My father was an only child.  His father had a sister and his sister only had one boy that she birthed.  Gary was younger than my father and only had two daughters. You see the size of the tree as a young sapling. Going back another paternal generation, my great-grandfather was the sixth of seven children.  Bingo! Relatives found, but only one problem. My grandfather did not know much about his father’s family.  This could be because his father was the sole survivor when Catherine passed away in October 1925.

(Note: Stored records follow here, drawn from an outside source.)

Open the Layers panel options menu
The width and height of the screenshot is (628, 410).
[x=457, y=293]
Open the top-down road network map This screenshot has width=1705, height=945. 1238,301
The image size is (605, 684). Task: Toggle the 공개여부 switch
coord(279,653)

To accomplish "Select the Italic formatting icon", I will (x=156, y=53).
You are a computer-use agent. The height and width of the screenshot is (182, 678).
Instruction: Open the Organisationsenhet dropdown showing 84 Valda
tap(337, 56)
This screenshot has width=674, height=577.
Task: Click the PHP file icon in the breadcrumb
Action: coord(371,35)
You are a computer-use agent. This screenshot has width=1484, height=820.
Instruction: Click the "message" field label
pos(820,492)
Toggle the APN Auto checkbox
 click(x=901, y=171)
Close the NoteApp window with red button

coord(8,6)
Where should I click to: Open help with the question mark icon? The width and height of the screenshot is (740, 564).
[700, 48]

But this is where the real discovery has been.  Mary, the oldest had six or seven children, with only two or three leading to growing families, and those bringing a total of four offspring.  Her youngest daughter married and had only one son (as best I know today). Ida’s son married and had two children and that brings me to my recent discovery of a 3rd cousin.

As details become clear, I will share more information about my findings. However, the pickings are very slim on my paternal family tree as you can see from the chart below:

  1. Cornelius and Mary Hannigan (Ireland) • four children
  2. Next generation (New York City) • eight children
  3. Next generation (New York City/Trenton) • twelve children
  4. Next generation (New York City/Trention) • seven children

And that represents my father’s generation; there were children born to Laura Haring (1); Ida Haring (1); Dorothea Hannigan (1); John J Hannigan Jr (1); and Raymond {Moeckel} Hannigan (3).

The tree spreads back out after that, but that is for discussion for another day because my generation of siblings and cousins are still being discovered.